Metal-on-Metal Hip Implant Research Provides Few Treatment CuesFeb 16, 2012 | Parker Waichman LLP
Exactly how should revision surgeries for recipients of metal-on-metal hip implants be approached? Should the painful procedures be reserved for all-metal hip replacement patients who exhibit obvious signs of failure, such as pain or difficulty walking? Or should patients undergo revisions if they test positive for high levels of cobalt or chromium ions in their blood, whether or not they have symptoms of implant failure?
It is believed that metal-on-metal hip implants can shed dangerous amounts of cobalt and chromium through wear, leading to tissue damage, premature device failure, the need for revision surgery, and even long-term health problems, including heart and nervous system damage. So far, two all metal hip implants, DePuy Orthopaedics’ ASR Hip Resurfacing System and the DePuy ASR Acetabular System, have been linked to an unusually high early failure rate, and recalled because of these concerns. A third, an all-metal version of DePuy’s Pinnacle hip replacement device, has been named in hundreds of U.S. lawsuits alleging it is similar in design to the ASR implants, causes similar problems, and should have been recalled as well.

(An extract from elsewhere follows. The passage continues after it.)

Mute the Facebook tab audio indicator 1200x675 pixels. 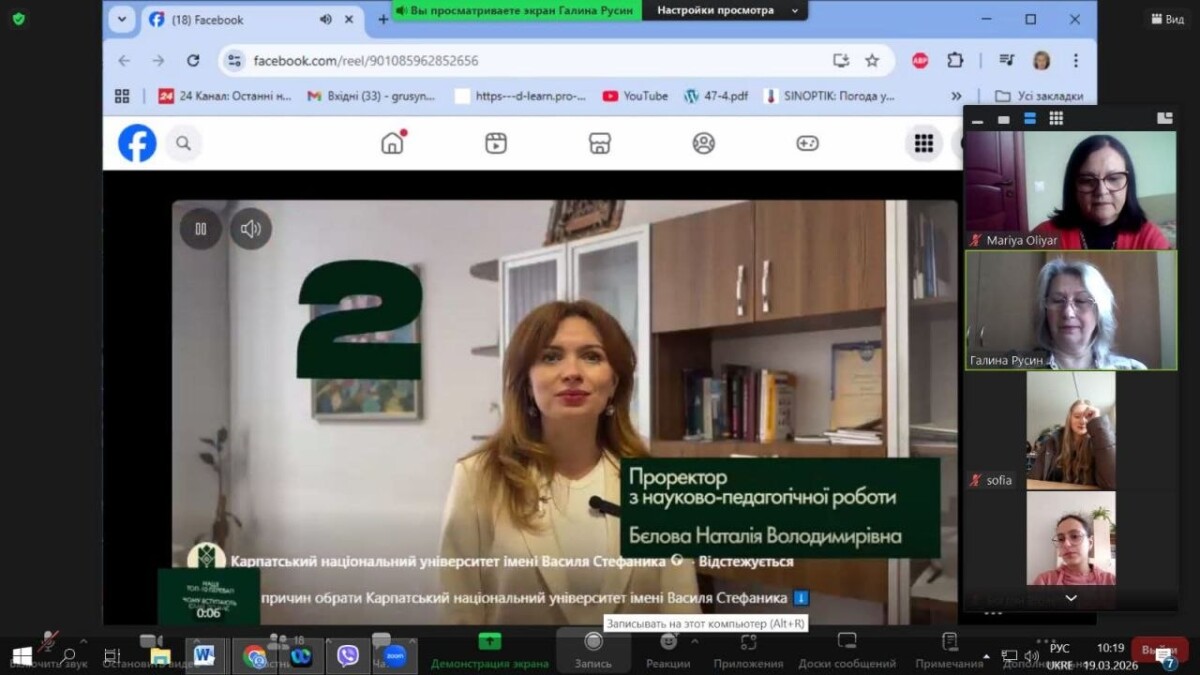pyautogui.click(x=325, y=19)
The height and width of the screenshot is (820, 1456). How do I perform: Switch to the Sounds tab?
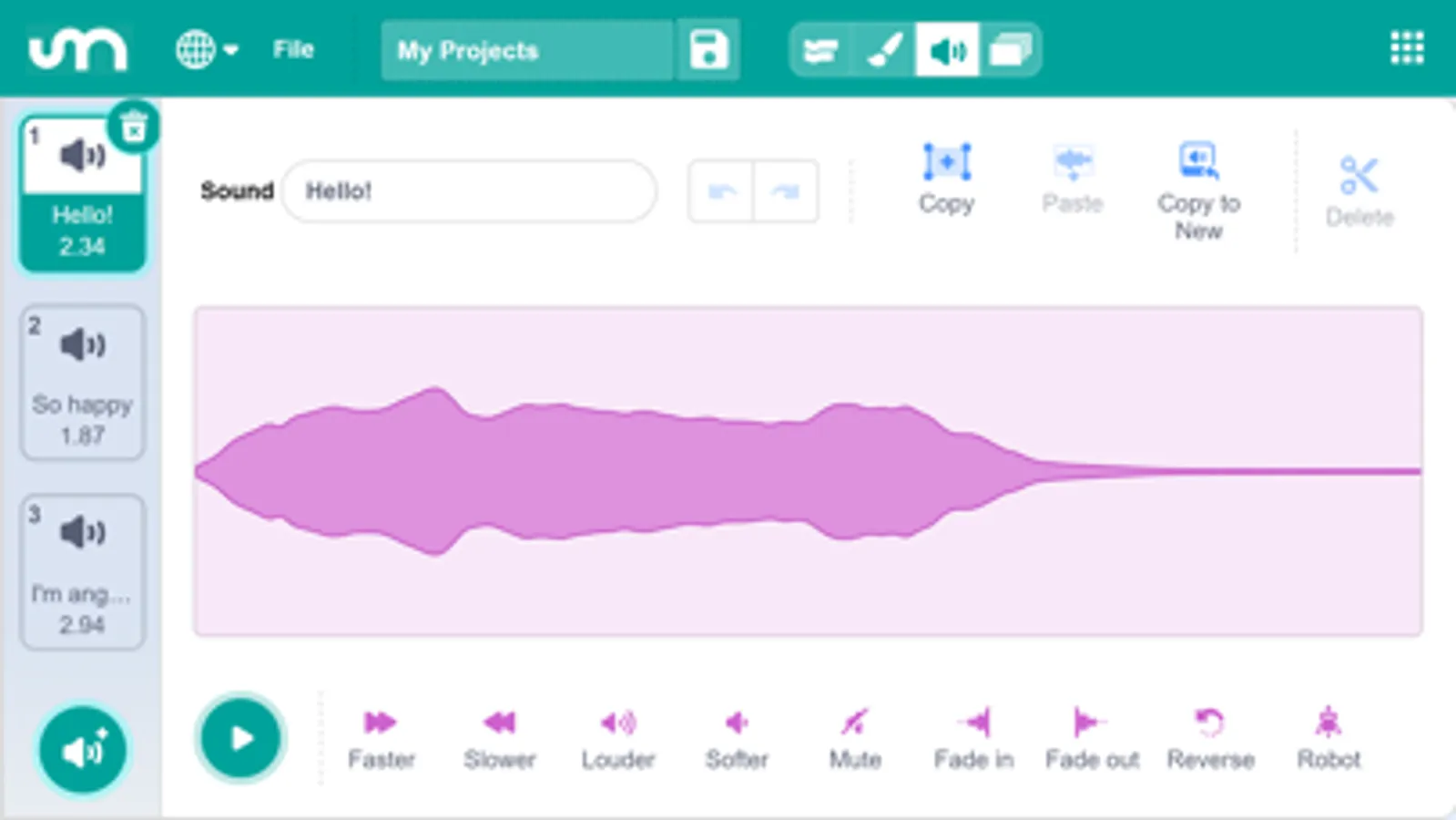[x=947, y=50]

Last May, the U.S. Food & Drug Administration (FDA) directed 21 makers of all-metal hip implants, including DePuy, to conduct post-market studies of their products to determine if they were shedding dangerous amounts of metallic debris in patients.
Apparently, there is no consensus among researchers and doctors about the treatment of metal-on-metal hip implant studies. In fact, studies of metal-on-metal implant recipients have return conflicting results when it comes to this issue. In 2010, British regulators did warn patients there to have their blood tested. In cases where chromium or cobalt levels were 7 ppb or higher, they said imaging studies were warranted. If those also indicate abnormalities, then revision should be considered. In the U.S., however, the FDA has not issued any advice on blood testing.
Last week, at the American Academy of Orthopedic Surgeons' (AAOS) annual meeting, Joshua Jacobs, MD, a prominent researcher with Rush University in Chicago, said at a press briefing said that no single factor should determine whether a given patient should have a metal-on-metal implant removed.
"If a patient is symptomatic, they have a high-risk device, they have high metal ion levels, and maybe on x-ray ... they show bone loss or on an MRI scan some soft tissue swelling, a so-called pseudotumor, that's someone where I think you'd want to consider revision," he said according to a report from MedPage Today.
On study presented by British researchers at last week's AAOS conference indicated that serum chromium or cobalt ion levels of 7 ppb should trigger a discussion about immediate revision surgery. But another study presented moments earlier by a U.S. physician found no relationship between ion levels and tissue damage seen in metal-on-metal implant recipients who had revisions. Yet other research found that while removal of metal-on-metal implants leads to swift and steep declines in serum or whole blood ion levels, they often remain abnormally high for years afterward.
Yet another study, conducted by researchers at Imperial College London, indicated that a lack of symptoms does not indicate that metal-on-metal hip implant patients are in the clear. The research focused on the presence of pseudotumors, an indicator of serious soft-tissue damage, in people ceramic-on-ceramic and metal-on-metal hip implants. None of the patients studied exhibited any symptoms typical of failure, and problems were not clinically suspected in any of them. Yet despite an apparent absence of problems, MRI scans showed that 16 of 28 metal-on-metal recipients had pseudotumors, versus one of 15 patients with ceramic-on-ceramic implants.